L’evento più atteso e già andato esaurito prima che iniziasse Umbria Jazz Winter #24: Around Gershwin, il progetto firmato Giovanni Tommaso dedicato al più grande musicista americano di tutti i tempi. Ce lo aveva detto: Tommaso vuole portare per mano Gershwin ad ammirare il suo frutteto musicale. Il contrabbassista di Lucca, attivo dagli anni 50, è il depositario della grande tradizione italiana, illuminata da mille e ancora mille esperienze professionali che ne hanno tracciato uno stile sicuro, definito ed inconfondibile. Tommaso non vuole riproporre elaborazioni su musiche di Gershwin, ma vuole utilizzarne i più noti standard da cui far partire la sua fluente vena compositiva. Ecco: brani originali in cui lo stimolo è la melodia preesistente del compositore russo-americano.
Il progetto è vincente anche grazie alla presenza di comprimari eccelsi: Alessandro Paternesi (batteria) e la straordinaria Rita Marcotulli (pianoforte), che dimostra ancora una volta di essere una gloria nazionale, spesso più acclamata all’estero che non sul suolo italiano. Che dire: Giovanni Tommaso è il “senatore” del jazz italiano, in alcun modo può essere messo in discussione. Grandissimo eroe senza tempo, uno degli ultimi di quella vecchia guardia che, tenendo duro, ha permesso la genesi di una nidiata di giovani e straordinari talenti, ora in piena attività.
Indeciso su come chiudere la giornata, decido di andare sul sicuro riascoltando la rivelazione di questa edizione di UJW: Chihiro Yamanaka.

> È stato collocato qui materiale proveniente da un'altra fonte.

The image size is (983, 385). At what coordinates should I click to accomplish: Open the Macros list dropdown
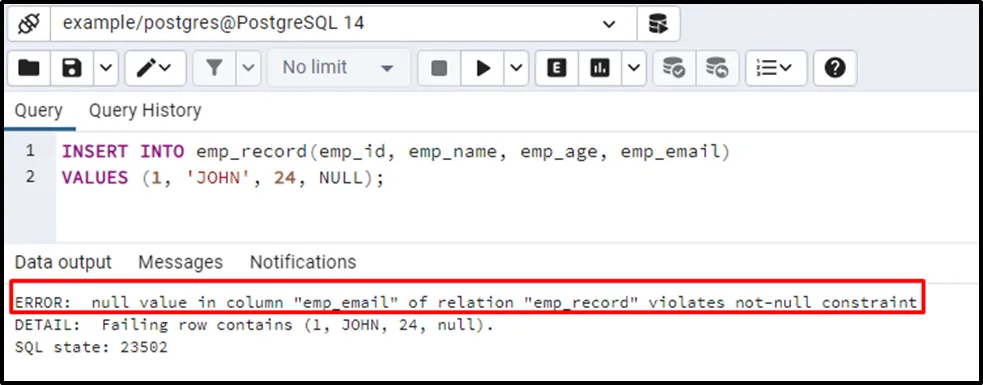click(x=775, y=68)
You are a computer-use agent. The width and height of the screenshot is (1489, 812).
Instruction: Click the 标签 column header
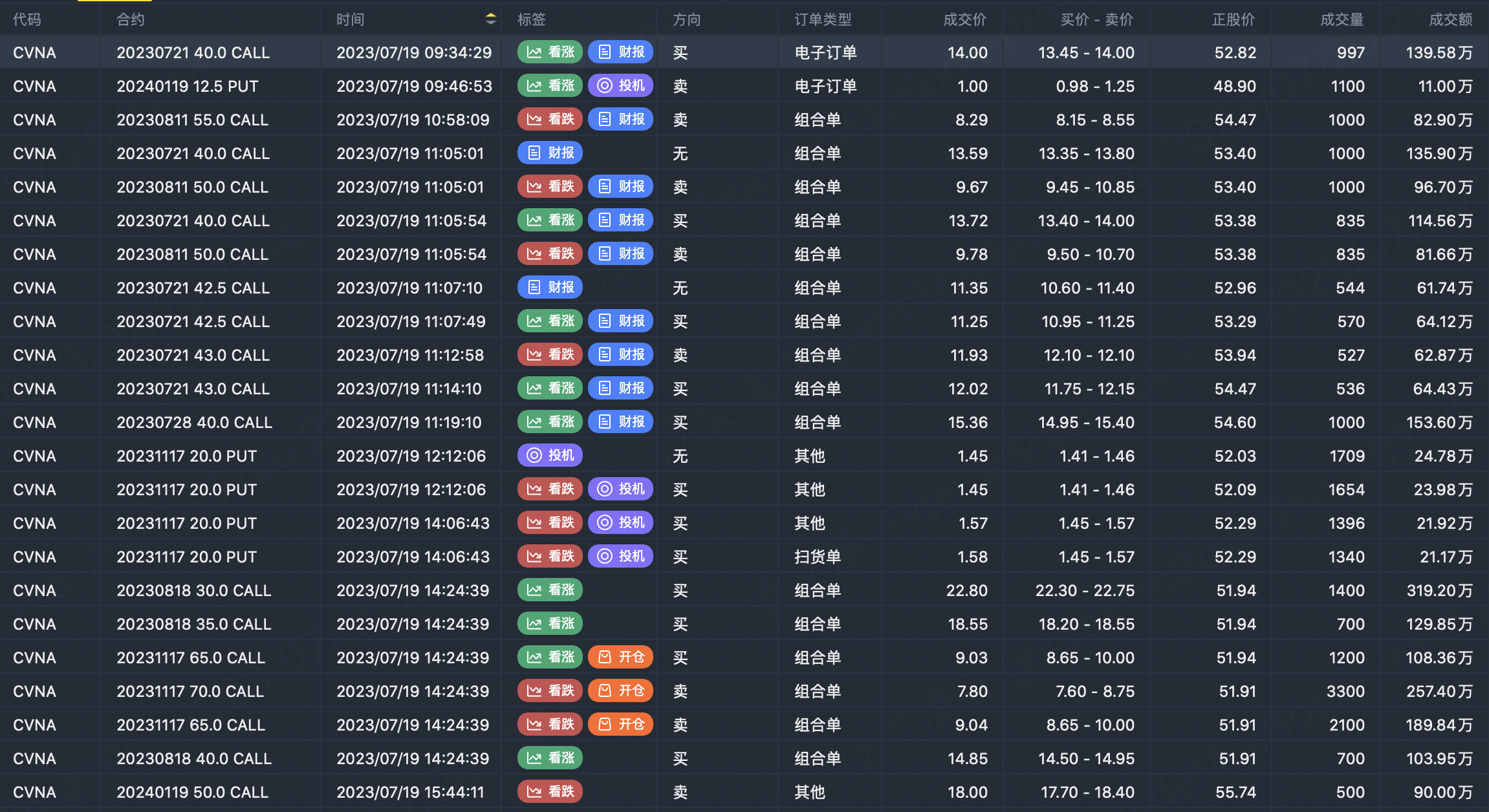click(532, 19)
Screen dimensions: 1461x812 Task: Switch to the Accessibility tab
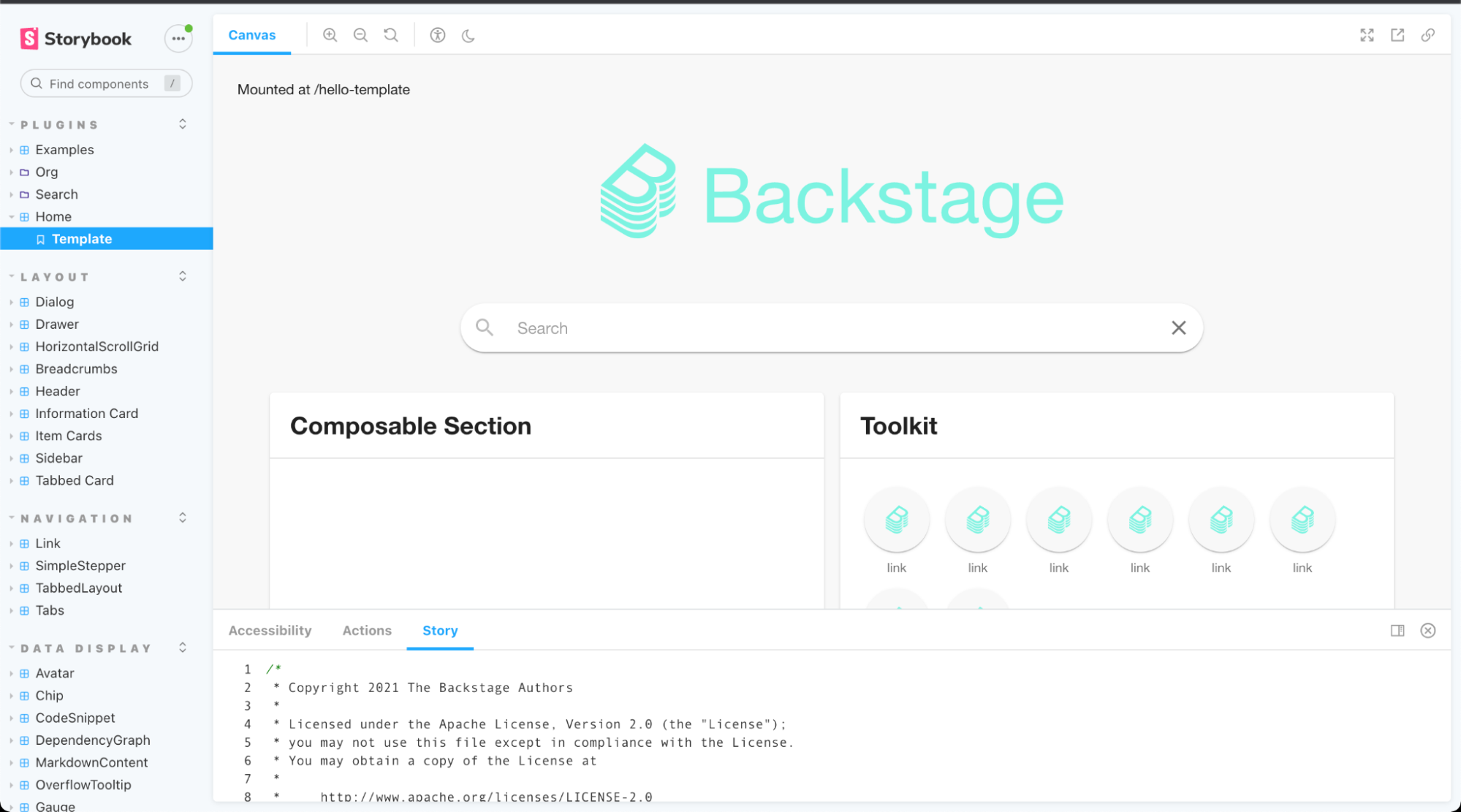(x=270, y=630)
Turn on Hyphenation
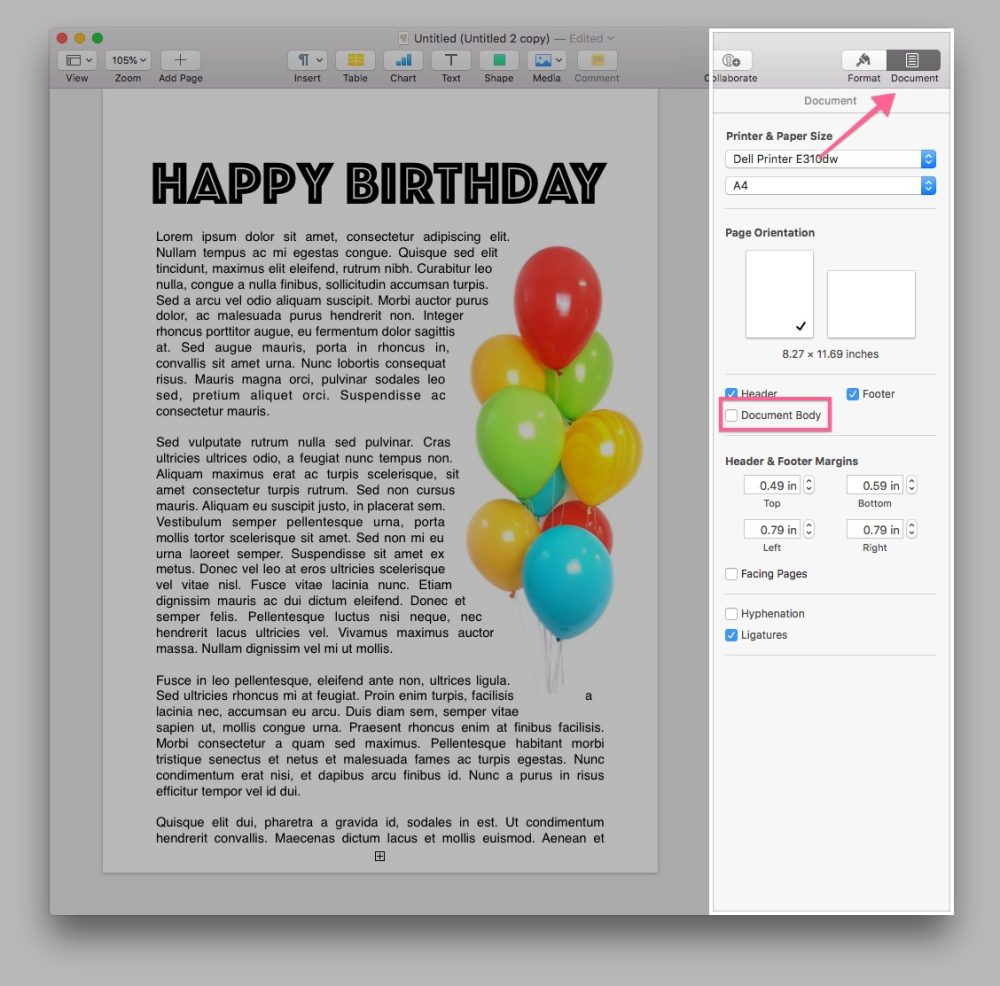 pyautogui.click(x=731, y=614)
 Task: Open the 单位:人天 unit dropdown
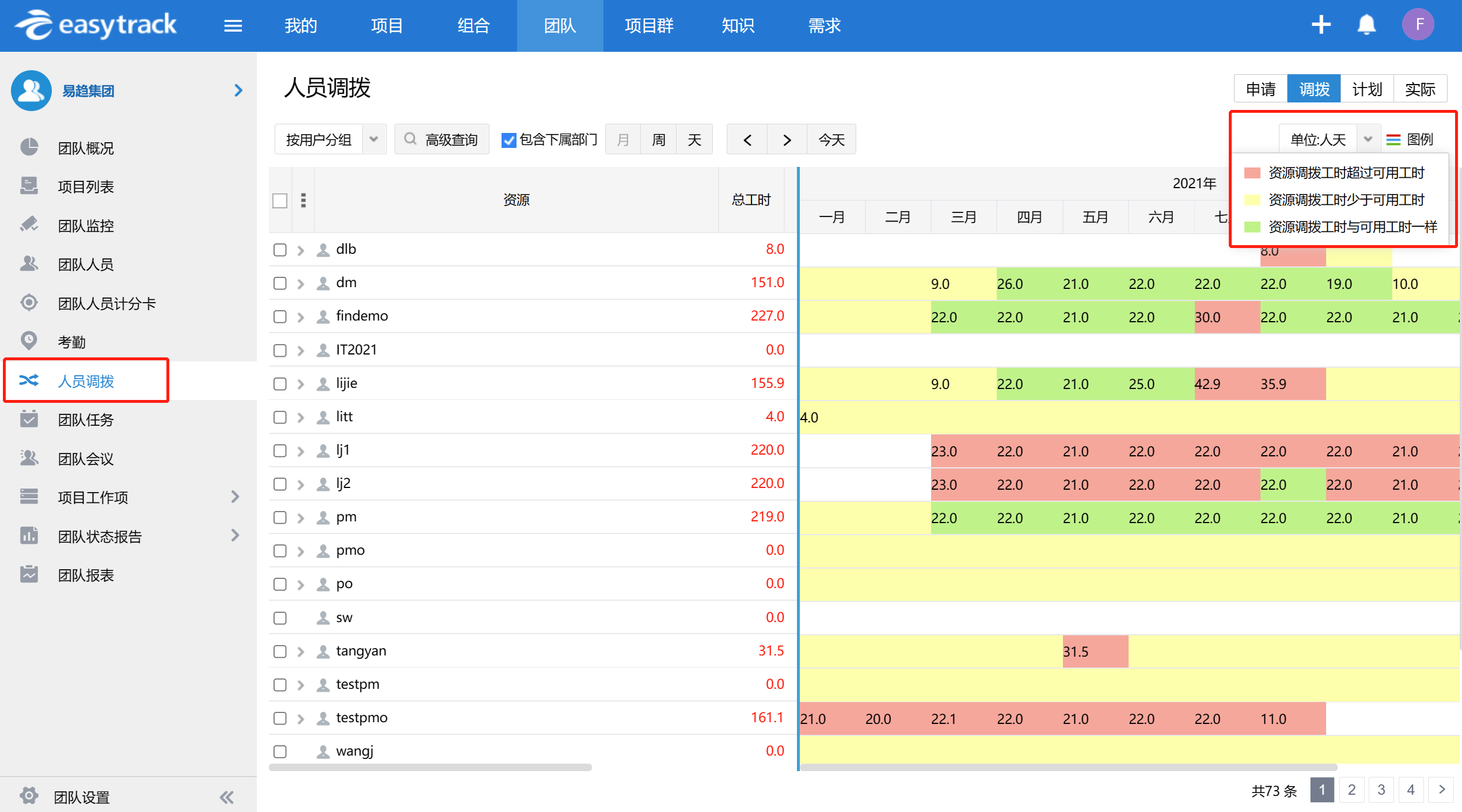(1368, 139)
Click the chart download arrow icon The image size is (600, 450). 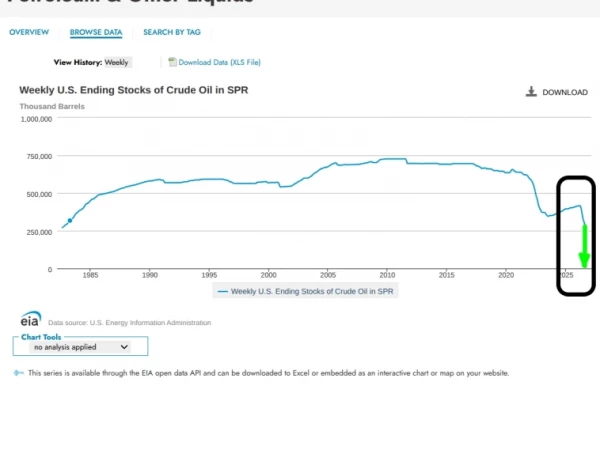pos(531,92)
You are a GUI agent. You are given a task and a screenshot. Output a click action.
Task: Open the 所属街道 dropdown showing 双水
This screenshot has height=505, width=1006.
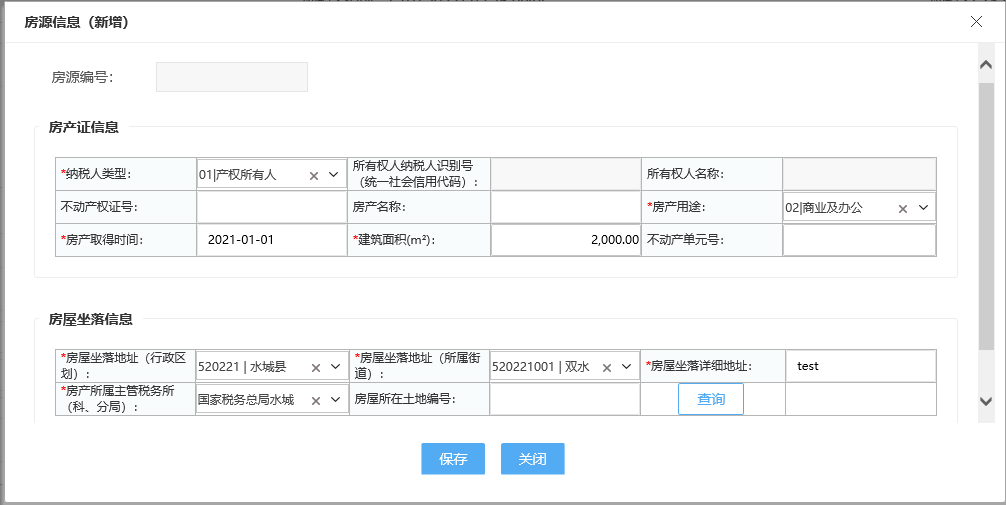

La meravigliosa pianista giapponese, che intenderò ancora riascoltare (sia chiaro), si esibisce alla Sala dei Quattrocento, hall che mi sembra a lei più congeniale del palcoscenico del Mancinelli.
Assieme ai suoi amici fidati dell’Uk Trio, Chihiro confeziona un altro récital indimenticabile. Laddove nella sera prima aveva posto l’accento sul virtuosismo tecnico, in quest’appuntamento pare concentrarsi eminentemente sulla bellezza del suono e sulla morbidezza espressiva. Ne nascono tante straordinarie esecuzioni, una più seducente dell’altra, che confermano in me il giudizio pienamente positivo della precedente serata. The Entertainer di Joplin è suonato in una versione che non è possibile descrivere, tanto raffinata ed originale, per non parlare poi di Per Elisa di Beethoven, inimitabile perla regalata quale bis prezioso ai fortunati presenti. Con questa emozione, saluto i cortesi amici lettori dandovi un nuovo appuntamento, per chi vorrà, fra 24 ore!